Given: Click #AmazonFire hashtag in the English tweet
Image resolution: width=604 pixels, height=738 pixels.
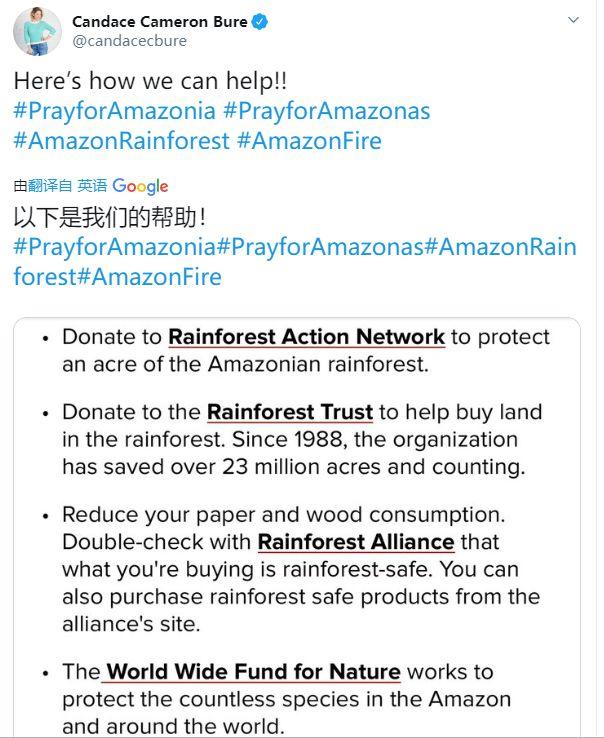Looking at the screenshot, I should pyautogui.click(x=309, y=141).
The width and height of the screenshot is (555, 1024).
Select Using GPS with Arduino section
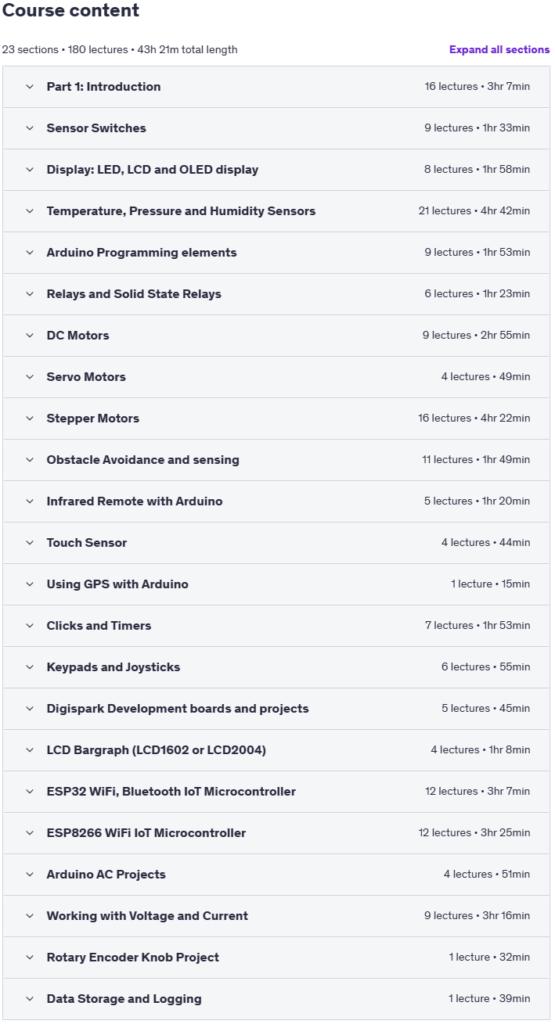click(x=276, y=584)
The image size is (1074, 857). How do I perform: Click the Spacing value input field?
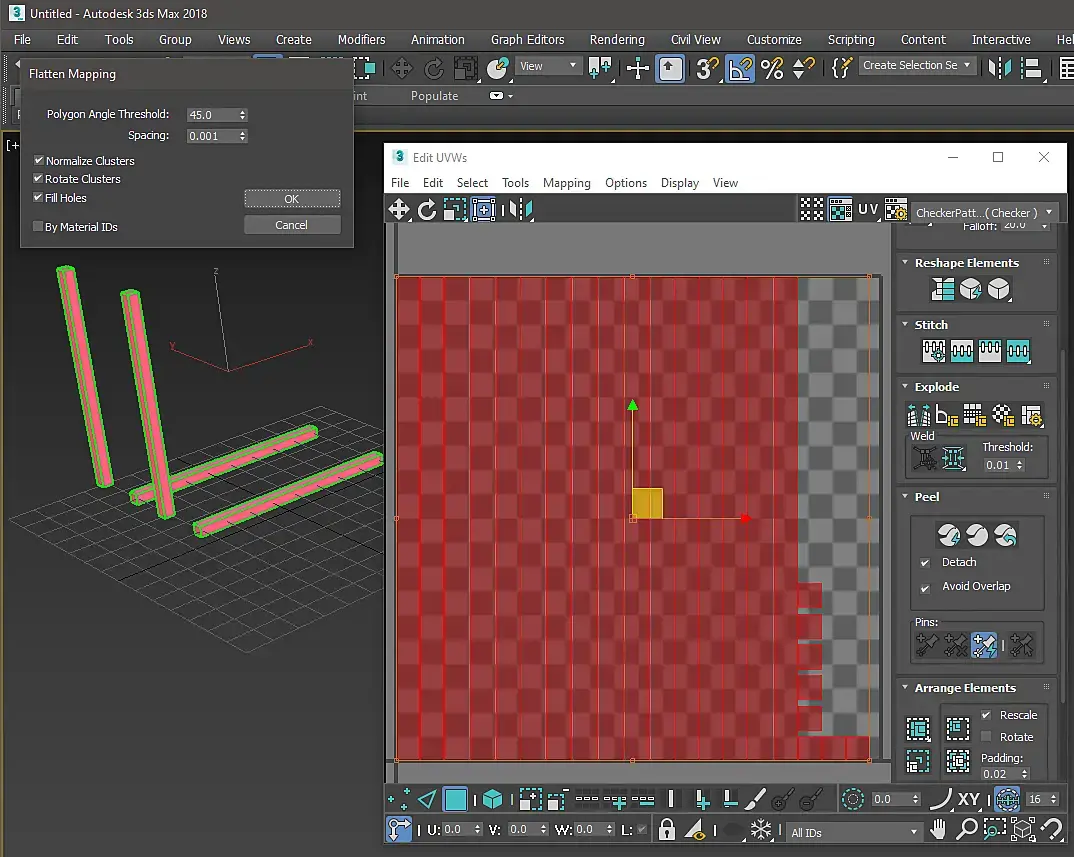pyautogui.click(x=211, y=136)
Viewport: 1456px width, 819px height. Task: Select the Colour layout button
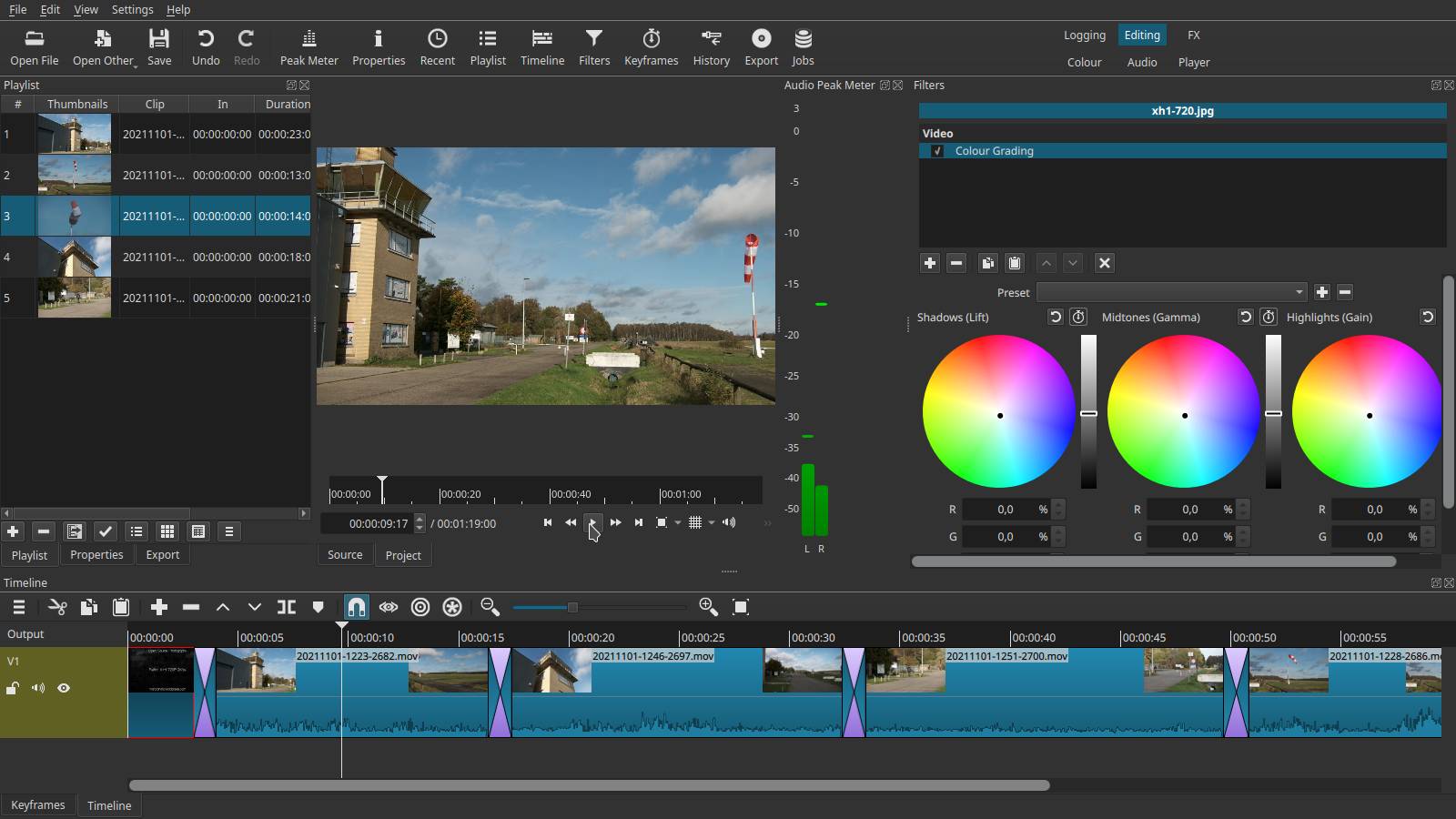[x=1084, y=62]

------------

Print the material word for word without images.

• Result of this task:
Given: Click #AmazonFire hashtag in the English tweet
Image resolution: width=604 pixels, height=738 pixels.
Looking at the screenshot, I should pyautogui.click(x=309, y=141).
The width and height of the screenshot is (555, 1024).
Select Using GPS with Arduino section
click(x=276, y=584)
The image size is (1074, 857). How do I perform: Click the Spacing value input field?
pyautogui.click(x=211, y=136)
Viewport: 1456px width, 819px height. Task: Select the Colour layout button
[x=1084, y=62]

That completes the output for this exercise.